_Page text_:

MedSAM-2: Unified 3D Medical Segmentation

Updated 4 June 2026

MedSAM-2 is a foundation model that unifies 3D medical image and video segmentation using prompt-based transformer architecture and advanced memory mechanisms.
It introduces innovations such as a self-sorting memory bank and cross-attention fusion block to improve mask decoding and handle complex anatomical variations.
The model achieves a new Pareto optimum by delivering high segmentation accuracy with low computational cost, reducing annotation time by over 85% in clinical workflows.

MedSAM-2 is a foundation model designed to unify 3D medical image and video segmentation by leveraging the prompt-based video segmentation paradigm established by Segment Anything Model 2 (SAM-2). MedSAM-2 incorporates domain-specific architectural modifications and advanced memory mechanisms to achieve state-of-the-art segmentation accuracy and efficiency across a broad spectrum of medical imaging tasks, including complex tasks such as tumor delineation in lung CT and volumetric segmentation in challenging modalities. The model establishes a new accuracy/computational cost Pareto optimum and enables label-efficient workflows adaptable to diverse clinical environments (Ayllón et al., 2 May 2025, Ma et al., 4 Apr 2025, Zhu et al., 2024).

_Provided records_:
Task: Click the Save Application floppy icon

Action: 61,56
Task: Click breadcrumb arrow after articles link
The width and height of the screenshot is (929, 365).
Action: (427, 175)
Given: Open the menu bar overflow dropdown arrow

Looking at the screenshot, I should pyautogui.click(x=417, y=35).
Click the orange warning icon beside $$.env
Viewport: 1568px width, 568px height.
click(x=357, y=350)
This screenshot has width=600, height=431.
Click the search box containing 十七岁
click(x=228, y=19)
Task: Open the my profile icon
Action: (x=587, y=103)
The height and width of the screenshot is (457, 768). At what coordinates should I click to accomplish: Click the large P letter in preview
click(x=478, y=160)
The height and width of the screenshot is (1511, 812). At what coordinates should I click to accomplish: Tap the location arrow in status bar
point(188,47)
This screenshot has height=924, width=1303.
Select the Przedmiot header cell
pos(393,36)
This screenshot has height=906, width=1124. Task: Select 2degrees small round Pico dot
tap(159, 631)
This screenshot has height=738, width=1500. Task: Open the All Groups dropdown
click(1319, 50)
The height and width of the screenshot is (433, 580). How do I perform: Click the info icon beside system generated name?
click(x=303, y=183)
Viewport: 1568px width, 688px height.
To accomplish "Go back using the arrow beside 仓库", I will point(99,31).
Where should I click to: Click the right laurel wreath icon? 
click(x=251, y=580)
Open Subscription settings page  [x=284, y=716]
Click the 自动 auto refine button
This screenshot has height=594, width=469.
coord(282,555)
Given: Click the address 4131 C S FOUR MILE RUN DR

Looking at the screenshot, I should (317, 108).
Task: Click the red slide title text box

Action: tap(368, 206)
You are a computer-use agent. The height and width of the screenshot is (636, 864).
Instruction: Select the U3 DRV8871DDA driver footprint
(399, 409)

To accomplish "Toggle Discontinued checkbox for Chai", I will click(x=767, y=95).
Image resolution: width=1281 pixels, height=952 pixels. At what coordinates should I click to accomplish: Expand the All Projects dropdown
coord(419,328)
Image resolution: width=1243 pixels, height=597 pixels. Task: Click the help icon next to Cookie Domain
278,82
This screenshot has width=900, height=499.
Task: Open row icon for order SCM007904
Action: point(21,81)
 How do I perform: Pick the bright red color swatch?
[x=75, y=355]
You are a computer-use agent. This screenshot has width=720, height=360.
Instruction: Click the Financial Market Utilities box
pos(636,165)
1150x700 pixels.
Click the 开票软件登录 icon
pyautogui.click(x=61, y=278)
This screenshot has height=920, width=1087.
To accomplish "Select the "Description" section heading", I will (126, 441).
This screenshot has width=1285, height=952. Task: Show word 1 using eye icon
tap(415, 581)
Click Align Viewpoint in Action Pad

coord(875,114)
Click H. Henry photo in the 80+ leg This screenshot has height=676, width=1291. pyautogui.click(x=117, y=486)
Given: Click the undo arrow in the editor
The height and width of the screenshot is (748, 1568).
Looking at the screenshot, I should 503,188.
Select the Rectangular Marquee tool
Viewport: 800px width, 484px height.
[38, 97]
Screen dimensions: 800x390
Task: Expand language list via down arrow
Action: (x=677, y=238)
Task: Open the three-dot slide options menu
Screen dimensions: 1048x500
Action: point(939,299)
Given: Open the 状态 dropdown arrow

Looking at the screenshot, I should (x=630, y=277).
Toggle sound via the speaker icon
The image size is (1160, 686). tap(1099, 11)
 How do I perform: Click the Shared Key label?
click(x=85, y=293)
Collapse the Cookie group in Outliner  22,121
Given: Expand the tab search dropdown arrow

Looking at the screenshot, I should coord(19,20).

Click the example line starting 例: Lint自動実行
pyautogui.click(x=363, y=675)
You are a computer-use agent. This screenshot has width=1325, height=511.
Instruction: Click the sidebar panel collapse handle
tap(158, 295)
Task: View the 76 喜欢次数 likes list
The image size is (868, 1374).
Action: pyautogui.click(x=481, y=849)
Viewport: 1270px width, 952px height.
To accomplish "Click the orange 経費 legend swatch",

_Problem set_:
**1.** According to the MedSAM-2 page, by how much does the model reduce annotation time in clinical workflows?
**2.** For each statement, say whether the MedSAM-2 page supports it, answering yes or no and quoting the deciding words: (a) MedSAM-2 builds on the prompt-based video segmentation paradigm of SAM-2. (b) MedSAM-2 reaches its accuracy at a high computational cost. (c) MedSAM-2 introduces a self-sorting memory bank.
**3.** Swap "cross-attention fusion block" for "attention fusion module" in the MedSAM-2 page, and write out the passage from "Updated 4 June" to "complex anatomical variations." with that change.
None of the listing is needed here.

_Results of the exercise_:
**1.** By over 85%.

**2.**
(a) Yes: "leveraging the prompt-based video segmentation paradigm established by Segment Anything Model 2 (SAM-2)"
(b) No: "delivering high segmentation accuracy with low computational cost"
(c) Yes: "It introduces innovations such as a self-sorting memory bank"

**3.**
Updated 4 June 2026

MedSAM-2 is a foundation model that unifies 3D medical image and video segmentation using prompt-based transformer architecture and advanced memory mechanisms.
It introduces innovations such as a self-sorting memory bank and attention fusion module to improve mask decoding and handle complex anatomical variations.